Irn Bru Scottish Third Division
- Season: 2011–12
- Champions: Alloa Athletic
- Promoted: Alloa Athletic Stranraer
- Relegated: n/a
- Matches played: 180
- Goals scored: 581 (3.23 per match)
- Top goalscorer: Martin Boyle (22)
- Biggest home win: Alloa Athletic 8–1 Elgin City (7 April 2012)
- Biggest away win: Montrose 0–6 Stranraer (27 August 2011)
- Highest scoring: East Stirlingshire 6–3 Peterhead (3 March 2012) Alloa Athletic 8–1 Elgin City (7 April 2012)
- Longest winning run: 7 games Alloa Athletic
- Longest unbeaten run: 15 games Alloa Athletic
- Longest winless run: 12 games East Stirlingshire
- Longest losing run: 10 games East Stirlingshire
- Highest attendance: 2,551 Alloa Athletic v Annan Athletic (5 May 2012)
- Lowest attendance: 215 East Stirlingshire v Annan Athletic (3 December 2011)
- Average attendance: 475

= 2011–12 Scottish Third Division =

The 2011–12 Scottish Football League Third Division (also known as the 2011–12 Irn Bru Scottish Football League Third Division for sponsorship reasons) was the 18th season in the current format of 10 teams in the fourth-tier of Scottish football. The season started on 6 August 2011 and finished on 5 May 2012.

Alloa Athletic secured the Third Division title on 7 April 2012, ending their one-year spell in the bottom tier of the Scottish Football League. A second promotion place is available through the play-offs which will be contested by runners-up Queen's Park along with Stranraer, Elgin City, and Albion Rovers of the Second Division. There is no relegation from this division but East Stirlingshire finished bottom for the sixth time in 10 years.

==Teams==

A total of 10 teams competed in the league, including eight sides from the previous season and the two teams relegated from the 2010–11 Scottish Second Division.

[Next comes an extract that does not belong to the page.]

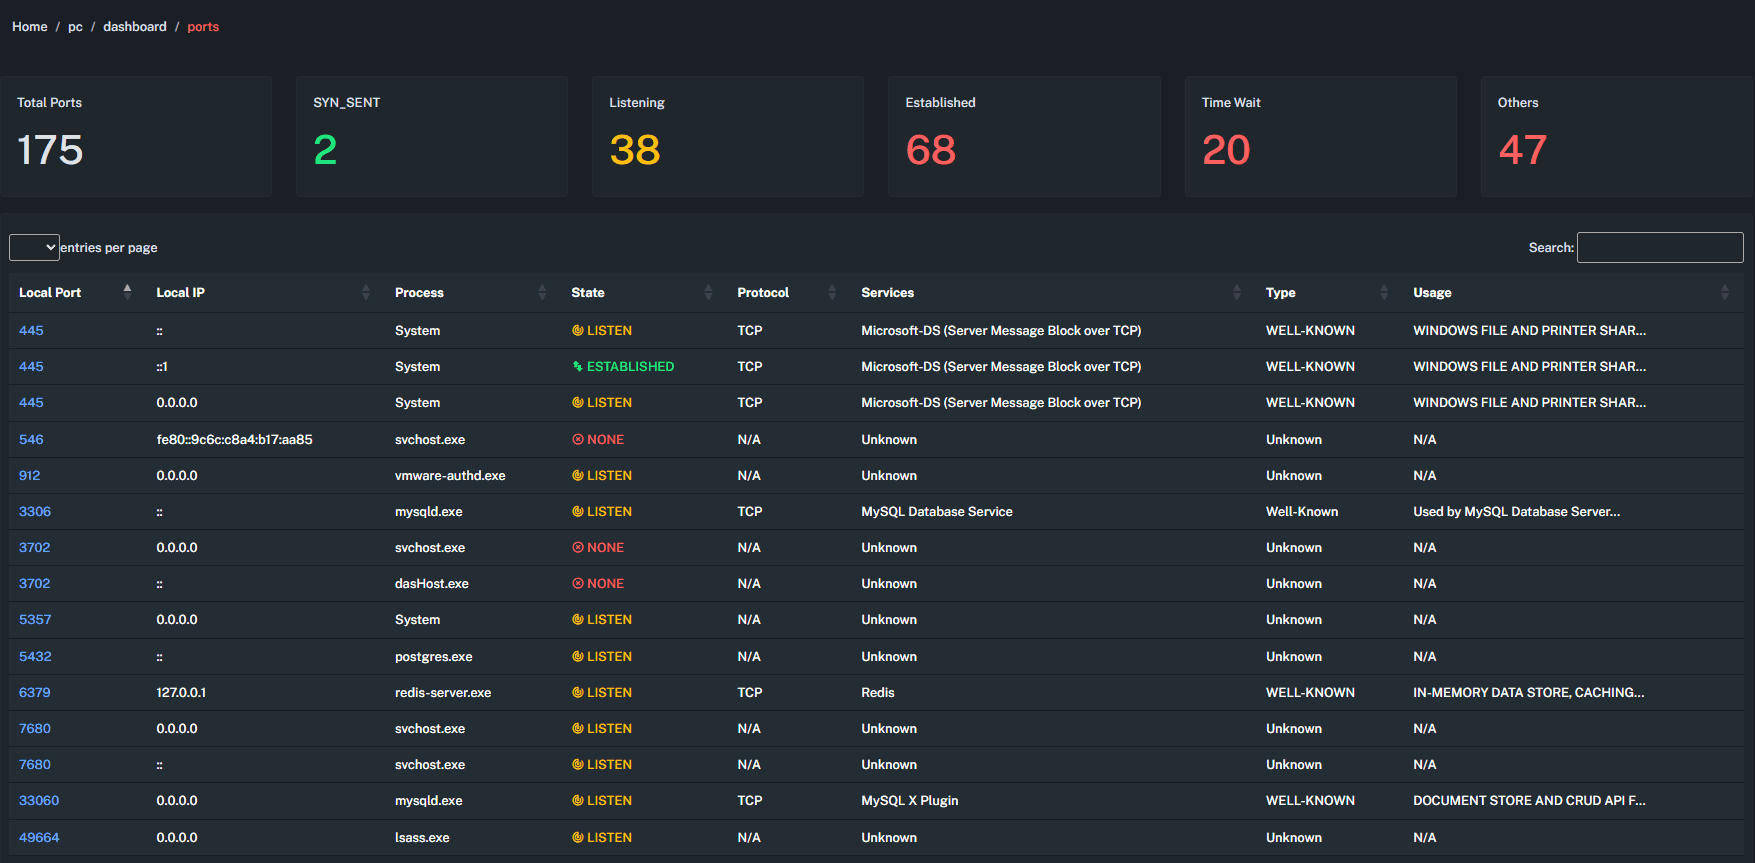The image size is (1755, 863).
Task: Click the sort arrows in Process header
Action: (542, 292)
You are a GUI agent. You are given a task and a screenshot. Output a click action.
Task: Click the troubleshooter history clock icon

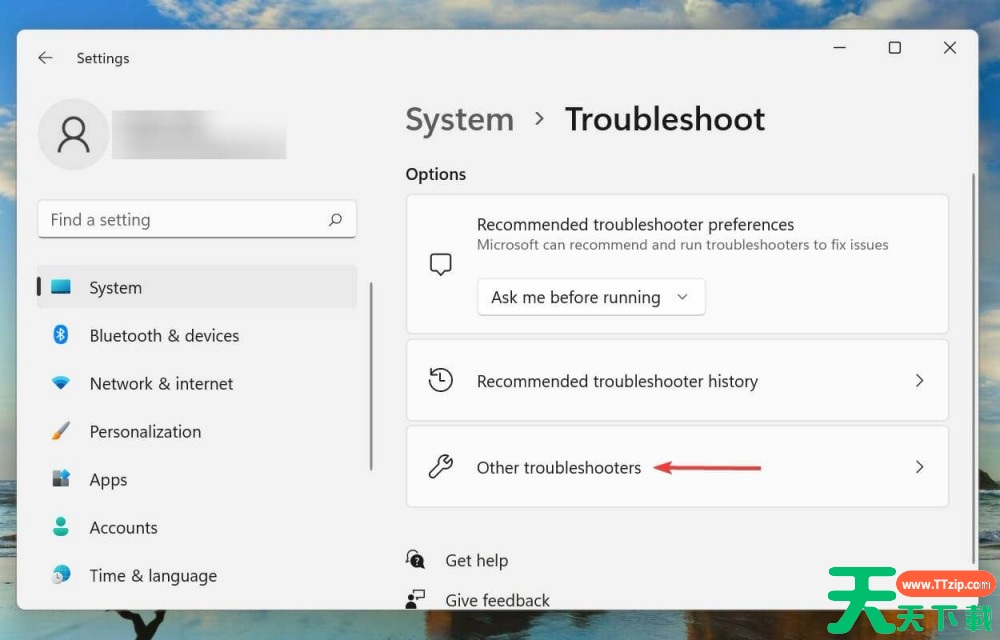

Arbroath as champions of the 2010–11 season were directly promoted to the 2011–12 Scottish Second Division. Thus completing only a one-year stay in the bottom tier of the Scottish Football League. In the process, winning the club's first ever senior silverware since the club was founded in 1878 − 133 years ago. They were replaced by Peterhead who finished bottom of the 2010–11 Scottish Second Division, relegated for the first time since joining the Scottish Football League in 2000.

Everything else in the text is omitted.